9.1.04

To Infinity and Beyond!
Not content with buying the Mexican vote for November's election, George has decided to woo the Great American Public by going after a completely different kind of alien. Some time next week, he's expected to go S Club on us, reaching for the stars with the promise of making the moon the 51st state, to be swiftly followed by putting men on Mars.

(Talking of Mars, my theory on why Beagle 2 has gone missing is that Martians are big Damien Hirst fans. Think about it. Aliens are alleged to mutilate cattle in the US Midwest - just like Hirst - and Beagle used one of the artist's multi-coloured dot pictures to calibrate its instruments after landing. When the little green men saw that a genuine Hirst had dropped into their back garden, they quickly ripped it out of the Martian lander and opened Tate Mars. Makes sense to me.)
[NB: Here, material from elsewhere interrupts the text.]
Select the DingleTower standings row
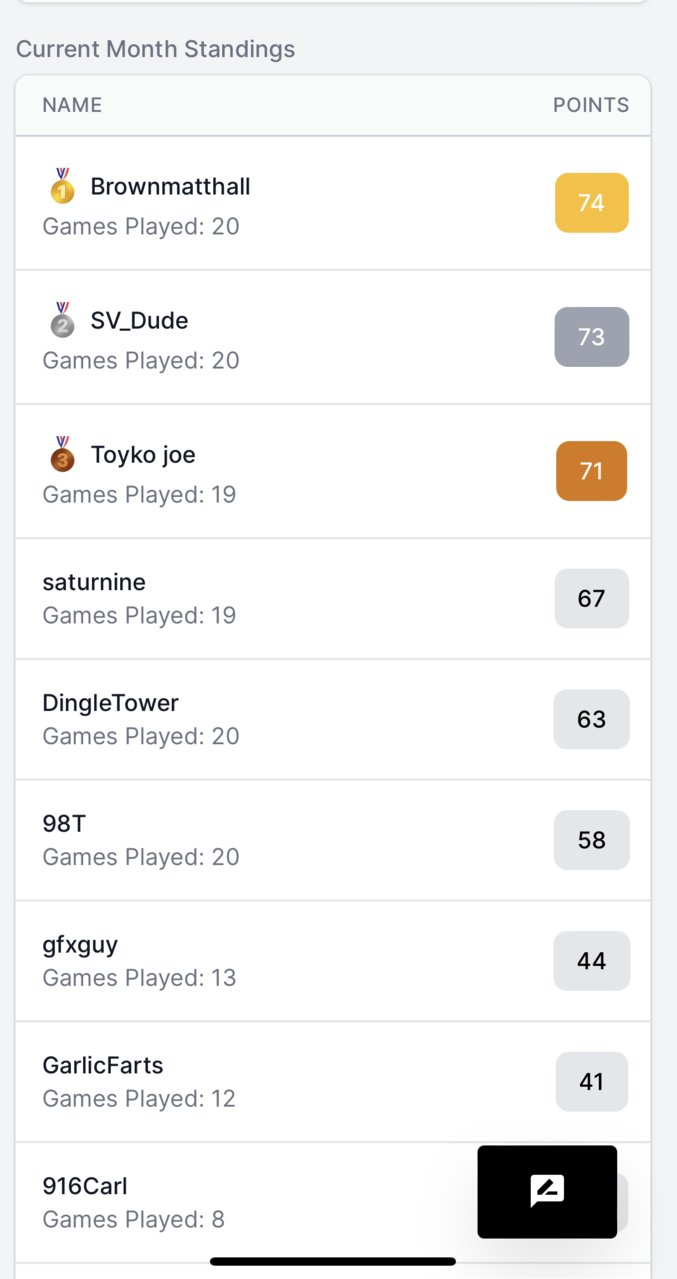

Unfortunately for America and the world, this has got to be a big vote winner. I mean, I hate the guy, but promise me the moon and I'll vote for you (as Tony Blair will attest).

It also neatly ties in with the Project for the New American Century's stated aim to develop a US military Space Corps. Not content with policing this world, George wants to stamp his authority on the cosmos before it gets out of hand.

Or maybe he's just getting his own private off-world retreat ready for the day when he and his energy pals finally screw our planet beyond all redemption.

Of course, if you fancy making a buck when Nasa builds its moon space station, I recommend investing in lunar real estate before it really takes off. There are over nine billion acres of land on the moon, most of them still available for sale, but if you own the plot that the starship troopers want to build on, they'll be sure to pay top dollar.

Don't get me wrong, I think space exploration is incredibly exciting, and it's been neglected for far too long. There's far more out there than we can ever hope to know about, so the sooner we start chipping away at it the better.

So despite the fact his daddy failed in his attempt to do something similar, Bush Lightyear's big ambition is something that really catches my imagination.

But then there's also so much we don't know about the Earth's oceans. And there's so much more on which the vast amounts of money the project will need would be better spent: a cure for Aids and cancer, writing off Third World debt, educating the 20% or so of the US population who struggle to read or write at a functional level, developing renewable and environmental sources of energy, feeding the millions still starving to death in Africa, rebuilding Iraq properly... feel free to weigh in with ideas of your own.

This evening someone at work rubbished the whole idea of space exploration, saying she had no time for fantasy or the unreal - a world view that I find incredibly sad. After all, what hope is there when people give up on their imagination?

This needn't be science fiction, it can be science fact.

I want to go to infinity and beyond. I want to find the truth that's out there. I want the moon on a stick.

I just don't want to sell the Earth in order to get it.